Александр после длительного молчания сказал. — Благодарю тебя Павел, что вытащил меня в гости. Давно мне не было так хорошо. Вернее никогда не было прежде, как сегодня.
— Не стоит, Алекс. Я тоже всегда мечтал иметь таких друзей честных, бескорыстных и верных. Знаешь, там, на дороге, когда на нас хлынула лавина башибузуков, мне стало страшно, очень страшно. Я оглянулся, а они стоят, спокойно командуют. У меня, наверное, был такой испуганный и подавленный вид. Пётр Алексеевич встряхнул меня и напомнил, кто я и чья кровь течёт во мне. Страх опозорить нашу фамилию победил мой прежний страх. — Павел замолчал, поглаживая эфес своей наградной, Георгиевской сабли.
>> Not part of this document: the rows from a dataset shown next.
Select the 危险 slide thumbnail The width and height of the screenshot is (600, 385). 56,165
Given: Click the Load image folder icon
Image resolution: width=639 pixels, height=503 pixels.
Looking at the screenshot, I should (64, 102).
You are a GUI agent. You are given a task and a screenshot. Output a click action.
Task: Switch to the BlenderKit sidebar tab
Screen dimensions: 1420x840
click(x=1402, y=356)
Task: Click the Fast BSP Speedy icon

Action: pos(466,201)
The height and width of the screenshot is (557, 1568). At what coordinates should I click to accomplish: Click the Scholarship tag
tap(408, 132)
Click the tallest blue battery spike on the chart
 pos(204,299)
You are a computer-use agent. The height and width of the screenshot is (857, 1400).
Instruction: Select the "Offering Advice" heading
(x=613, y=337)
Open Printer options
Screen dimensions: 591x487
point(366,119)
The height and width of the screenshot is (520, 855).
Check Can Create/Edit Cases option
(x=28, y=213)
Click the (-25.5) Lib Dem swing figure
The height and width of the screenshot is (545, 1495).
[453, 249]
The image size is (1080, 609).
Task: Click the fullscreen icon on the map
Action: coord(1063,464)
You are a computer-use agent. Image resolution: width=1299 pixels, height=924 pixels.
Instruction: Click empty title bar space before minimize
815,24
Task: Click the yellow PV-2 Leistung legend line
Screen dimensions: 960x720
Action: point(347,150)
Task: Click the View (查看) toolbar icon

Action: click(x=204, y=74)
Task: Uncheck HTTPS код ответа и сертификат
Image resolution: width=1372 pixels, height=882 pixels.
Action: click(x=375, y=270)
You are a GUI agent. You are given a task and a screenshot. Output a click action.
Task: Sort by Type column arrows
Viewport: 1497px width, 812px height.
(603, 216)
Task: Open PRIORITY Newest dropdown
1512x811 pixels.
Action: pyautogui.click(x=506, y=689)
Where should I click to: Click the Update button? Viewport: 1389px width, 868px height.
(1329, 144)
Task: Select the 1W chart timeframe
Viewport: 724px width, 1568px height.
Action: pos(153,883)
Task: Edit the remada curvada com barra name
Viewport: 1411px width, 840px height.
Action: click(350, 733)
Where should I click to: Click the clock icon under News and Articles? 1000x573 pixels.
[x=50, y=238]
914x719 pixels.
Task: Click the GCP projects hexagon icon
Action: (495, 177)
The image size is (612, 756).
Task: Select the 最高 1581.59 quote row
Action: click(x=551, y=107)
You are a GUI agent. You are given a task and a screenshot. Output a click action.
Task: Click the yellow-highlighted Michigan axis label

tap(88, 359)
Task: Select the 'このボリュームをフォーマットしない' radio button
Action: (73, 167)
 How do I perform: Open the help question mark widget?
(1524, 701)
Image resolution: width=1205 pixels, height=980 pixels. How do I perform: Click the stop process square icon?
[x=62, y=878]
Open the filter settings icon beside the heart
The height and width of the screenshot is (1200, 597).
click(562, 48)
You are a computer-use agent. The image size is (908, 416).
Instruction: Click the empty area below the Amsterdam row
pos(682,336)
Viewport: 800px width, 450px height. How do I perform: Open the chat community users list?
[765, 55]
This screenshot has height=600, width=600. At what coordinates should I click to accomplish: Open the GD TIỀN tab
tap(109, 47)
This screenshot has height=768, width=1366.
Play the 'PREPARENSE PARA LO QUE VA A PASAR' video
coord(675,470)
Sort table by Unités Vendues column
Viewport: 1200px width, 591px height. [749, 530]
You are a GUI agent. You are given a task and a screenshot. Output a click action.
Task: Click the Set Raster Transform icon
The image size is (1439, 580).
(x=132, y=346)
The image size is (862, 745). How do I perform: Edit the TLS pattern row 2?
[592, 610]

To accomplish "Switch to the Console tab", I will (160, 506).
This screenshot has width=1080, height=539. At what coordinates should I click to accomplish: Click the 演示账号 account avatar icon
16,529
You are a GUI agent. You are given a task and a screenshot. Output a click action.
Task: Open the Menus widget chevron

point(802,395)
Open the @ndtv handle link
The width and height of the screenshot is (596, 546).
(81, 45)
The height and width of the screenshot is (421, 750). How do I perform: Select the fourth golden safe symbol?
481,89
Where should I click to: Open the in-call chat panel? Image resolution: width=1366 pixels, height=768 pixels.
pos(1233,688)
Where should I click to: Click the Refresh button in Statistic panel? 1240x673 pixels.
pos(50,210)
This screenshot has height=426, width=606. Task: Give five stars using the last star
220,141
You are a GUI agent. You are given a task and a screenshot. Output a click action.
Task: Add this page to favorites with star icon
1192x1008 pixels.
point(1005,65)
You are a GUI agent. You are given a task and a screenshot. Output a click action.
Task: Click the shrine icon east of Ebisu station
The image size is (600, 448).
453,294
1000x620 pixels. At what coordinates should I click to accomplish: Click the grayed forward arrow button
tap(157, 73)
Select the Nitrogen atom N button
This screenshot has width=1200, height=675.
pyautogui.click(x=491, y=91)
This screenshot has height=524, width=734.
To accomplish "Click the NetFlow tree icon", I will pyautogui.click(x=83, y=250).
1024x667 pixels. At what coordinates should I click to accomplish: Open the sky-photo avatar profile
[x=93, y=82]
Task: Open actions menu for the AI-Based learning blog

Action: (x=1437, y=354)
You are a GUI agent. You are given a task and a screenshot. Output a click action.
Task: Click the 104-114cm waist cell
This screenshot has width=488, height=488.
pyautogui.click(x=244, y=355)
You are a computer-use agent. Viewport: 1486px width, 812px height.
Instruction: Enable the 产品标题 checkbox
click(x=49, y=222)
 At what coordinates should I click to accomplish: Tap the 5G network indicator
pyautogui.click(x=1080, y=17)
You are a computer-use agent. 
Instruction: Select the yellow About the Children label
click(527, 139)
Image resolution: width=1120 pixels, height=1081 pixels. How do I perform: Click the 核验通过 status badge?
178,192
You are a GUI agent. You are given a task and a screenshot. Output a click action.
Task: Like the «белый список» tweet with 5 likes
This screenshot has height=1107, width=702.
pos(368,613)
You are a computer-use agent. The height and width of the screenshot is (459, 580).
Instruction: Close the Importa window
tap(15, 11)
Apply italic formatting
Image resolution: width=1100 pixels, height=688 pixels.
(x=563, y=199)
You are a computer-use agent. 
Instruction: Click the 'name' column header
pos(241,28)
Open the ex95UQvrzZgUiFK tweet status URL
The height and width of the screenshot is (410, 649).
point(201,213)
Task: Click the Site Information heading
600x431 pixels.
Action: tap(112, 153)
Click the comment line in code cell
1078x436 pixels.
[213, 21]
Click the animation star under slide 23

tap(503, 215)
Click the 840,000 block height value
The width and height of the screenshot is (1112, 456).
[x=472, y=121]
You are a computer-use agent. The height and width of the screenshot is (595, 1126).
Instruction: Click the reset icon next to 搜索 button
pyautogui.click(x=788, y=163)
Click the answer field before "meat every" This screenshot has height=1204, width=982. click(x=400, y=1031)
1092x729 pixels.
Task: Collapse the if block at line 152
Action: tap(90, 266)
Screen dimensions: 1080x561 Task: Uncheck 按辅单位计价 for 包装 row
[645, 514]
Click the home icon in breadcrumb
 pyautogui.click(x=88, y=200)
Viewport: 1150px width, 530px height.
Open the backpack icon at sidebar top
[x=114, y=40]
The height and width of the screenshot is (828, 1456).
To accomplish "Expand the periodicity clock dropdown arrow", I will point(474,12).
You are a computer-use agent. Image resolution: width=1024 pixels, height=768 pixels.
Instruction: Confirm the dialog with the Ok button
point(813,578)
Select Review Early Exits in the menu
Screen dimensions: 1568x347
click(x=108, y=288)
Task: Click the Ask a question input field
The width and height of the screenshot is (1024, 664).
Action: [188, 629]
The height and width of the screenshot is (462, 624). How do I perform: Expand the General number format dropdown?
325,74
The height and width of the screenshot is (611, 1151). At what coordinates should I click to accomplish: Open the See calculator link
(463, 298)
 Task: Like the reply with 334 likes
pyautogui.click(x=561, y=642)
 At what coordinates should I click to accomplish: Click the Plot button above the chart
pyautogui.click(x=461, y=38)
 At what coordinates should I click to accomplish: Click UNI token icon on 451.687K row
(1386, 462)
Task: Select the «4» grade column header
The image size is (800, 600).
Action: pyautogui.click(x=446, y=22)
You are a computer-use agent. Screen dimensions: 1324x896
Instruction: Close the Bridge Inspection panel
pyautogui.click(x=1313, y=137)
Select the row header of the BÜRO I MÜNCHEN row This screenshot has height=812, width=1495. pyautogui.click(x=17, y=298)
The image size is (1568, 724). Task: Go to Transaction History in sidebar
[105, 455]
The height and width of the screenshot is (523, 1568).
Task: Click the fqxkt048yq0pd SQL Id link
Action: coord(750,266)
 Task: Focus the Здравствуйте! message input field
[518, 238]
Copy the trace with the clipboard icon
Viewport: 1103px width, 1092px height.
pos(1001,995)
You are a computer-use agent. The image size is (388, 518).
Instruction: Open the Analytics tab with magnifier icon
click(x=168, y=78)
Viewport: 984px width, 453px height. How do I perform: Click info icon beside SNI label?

— А, я, наверное, никогда не испытаю, что значит участвовать в бою. — грустно вздохнул Александр.
— Не печалься Александр, это не твоё. Тебе предстоит управлять Российской империей, а это дело куда сложней и ответственней чем рубиться в конной атаке. У каждого свой крест. В углу всхрапнул Илья, уснувший под мерный стук копыт.
— Вот тебе и страж, — усмехнулся Павел.
Последний гость ушел. Аслан, решил сменить повязку, заметив кровь. Я пристальнее взглянул на рану — она потемнела, края распухли. — Яд…– Мысль возникла внезапно, но с леденящей ясностью. Всё встало на свои места: внезапный упадок сил, потеря сознания — не от перенапряжения. Волна паники подкатила к горлу, но я подавил ее, заставив разум работать. — Анализируй.
Прислушался к организму: сердцебиение учащенное, но не сбивчивое, голова тяжелая от спиртного — ничего сверхъестественного. Никаких признаков отравления. Боль в ране была, но не выходила за рамки ожидаемого. В памяти всплыл тот жгучий глоток спирта… и как я дважды обрабатывал рану этим же раствором после схваток.
— Следовательно, Донвер отравил клинок, — размышлял я, — но яд не подействовал в полной мере. Почему? Может я нагоняю страха. Не было никакого яда?
Оставалось лишь лежать в темноте, размышляя о неопределенности завтрашнего дня. Накопившаяся усталость и нервное истощение взяли верх, и я провалился в тревожный, сон.
Глава 23
Помощник главного военного прокурора Главного военного суда, действительный статский советник Барышев Ульян Самсонович пребывал в отличнейшем настроение. Все текущие дела были в производстве, никаких сложностей не предвиделось. В кабинет вошёл секретарь.–Ваше превосходительство, к вам полковник жандармского корпуса Лукьянов, по срочному делу.
— Проси, — недовольно буркнул Барышев. Визиты жандармов всегда приносили только неприятности.
В кабинет, чуть ли не строевым шагом, прошёл подтянутый полковник в сопровождении молодого корнета.
— Ваше превосходительство, полковник отдельного жандармского корпуса, Лукьянов. — Коротко поклонился.
— Чем обязан? — с раздражением в голосе ответил Барышев.
— Ваше превосходительство, дело полковника графа Иваново–Васильева, находится в производстве под вашим надзором?
— Да, полковник, а в чём собственно дело? Почему этот факт заинтересовал вас? — насторожился Барышев.
— Ваше превосходительство, в материалах дела должно значиться, что полковник граф Иванов-Васильев предъявил во время разбирательства именной серебряный жетон в золотом окаймлении?